Aside from all of that, populism, with respect to many issues, is directed against those who speak in favour of it. Indeed, that always happens whenever the supposed model-democrats preach referenda, but reject the results of plebiscitary processes. One need only recall the vote of the Swiss against mass immigration into their country and the subsequent call of the politically correct for sanctions against the Swiss confederates.
Why are referenda not held on central EU problems nor demanded with any vigour worth mentioning? In approaching the EU, what is more populist in the most general sense of the term? Is it to denounce the deficiencies of the Union and the abuses in Brussels or to conceal them?
Then there is the quota rule: It is fundamentally a populist demand; or to be exact, it is an opportunistic one which aims at the sympathy of the female population and its sensitivity to equality. It is the opponents of the quota regulation, however, who are deemed to be the populists, not its supporters, who do not care that the quota rule flagrantly violates the merit principle.
Either the merit principle applies, and then there can be no quotas, or there is an attempt to level out the society, in which case one soon ends up where the corresponding ideology of 1989 already suffered its shipwreck. It is just that simple.
It is not only that the term populism is unusable, as is reflected in many details; not infrequently it interferes with the solutions to real-life questions. This relates to the fact that political decision-makers do not wish to fall under the suspicion of snatching “applause from the wrong side”, from the “populists” to be precise.
The exemplary German publicist Henryk Broder, who on account of his Jewish background is above suspicion, fulminated in this connection in Die Welt: “If one wishes to declare taboo everything which the NPD  has ever expressed, there would remain little one could discuss.” His conclusion: Many debates simply have to be conducted, regardless of the side from which the impetus for them arises. In Austria too, important themes are not discussed thoroughly enough, only because the Freedom Party  or another opposition party has pronounced on the subject.
The Mark of the Totalitarian
Bringing quasi-populist standpoints under opprobrium is inconsistent with the Universal Declaration of Human Rights of the United Nations. The document states: “Everyone has the right to freedom of thought, conscience and religion.”
In this country that clearly does not suffice. Rather, what is required is the appropriate, which is to say, the politically correct disposition. Freedom of thought, yes, but only if it is furnished with the stamp of political legitimacy: — it is that which bears the mark of the totalitarian; in other words, precisely the complexion of what is claimed to be abhorred.
Things cannot go on like this. It is high time to dispose of a vocabulary which replaces factual arguments by pure hatred, destroys democratic dialogue and serves no other purpose than to discredit the political adversary. Away with populism!

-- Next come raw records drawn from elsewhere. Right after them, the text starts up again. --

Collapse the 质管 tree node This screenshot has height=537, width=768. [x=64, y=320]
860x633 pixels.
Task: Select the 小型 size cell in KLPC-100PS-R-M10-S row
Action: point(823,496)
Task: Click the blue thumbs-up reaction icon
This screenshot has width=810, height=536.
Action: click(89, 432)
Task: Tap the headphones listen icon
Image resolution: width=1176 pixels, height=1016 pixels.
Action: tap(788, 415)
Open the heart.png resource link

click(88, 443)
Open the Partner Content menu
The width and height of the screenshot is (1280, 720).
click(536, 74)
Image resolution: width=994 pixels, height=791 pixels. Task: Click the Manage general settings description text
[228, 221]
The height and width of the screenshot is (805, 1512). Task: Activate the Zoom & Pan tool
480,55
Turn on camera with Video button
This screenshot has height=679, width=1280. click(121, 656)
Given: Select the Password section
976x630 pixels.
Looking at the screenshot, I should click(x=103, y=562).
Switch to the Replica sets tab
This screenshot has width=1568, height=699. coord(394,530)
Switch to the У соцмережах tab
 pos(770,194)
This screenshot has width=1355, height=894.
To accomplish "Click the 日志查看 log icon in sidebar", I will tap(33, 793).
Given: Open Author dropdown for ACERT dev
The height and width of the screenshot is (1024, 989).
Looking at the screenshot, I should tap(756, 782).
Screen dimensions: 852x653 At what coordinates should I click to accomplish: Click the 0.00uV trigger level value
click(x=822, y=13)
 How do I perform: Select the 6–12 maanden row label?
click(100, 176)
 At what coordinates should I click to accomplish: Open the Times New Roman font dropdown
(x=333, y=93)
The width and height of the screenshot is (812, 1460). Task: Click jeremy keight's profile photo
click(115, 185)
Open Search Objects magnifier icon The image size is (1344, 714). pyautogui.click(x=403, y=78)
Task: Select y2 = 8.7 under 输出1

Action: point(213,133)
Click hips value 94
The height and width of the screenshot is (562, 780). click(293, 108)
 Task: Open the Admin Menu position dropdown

|1.||NPD (National Democratic Party of Germany (Nationaldemokratische Partei Deutschlands) is widely regarded in the German media as neo-Nazi. There have also been efforts to ban the party.|
|2.||The Eurosceptic Austrian Freedom Party (Freiheitliche Partei Österreichs, (FPÖ)) is also widely labelled as “far right” in the media.
About the Author
Andreas Kirschhofer-Bozenhardt (4 August 1926) was a journalist in Linz prior to moving into empirical social research. He was a staff-member at the Allensbach Institute for Public Opinion Research (Institut für Demoskopie Allensbach) and was numbered in the leading circle around Prof. Elisabeth Noelle-Neumann. Beginning in the year 2000, he set up the Institute for Market and Social Analysis (Imas) in Linz.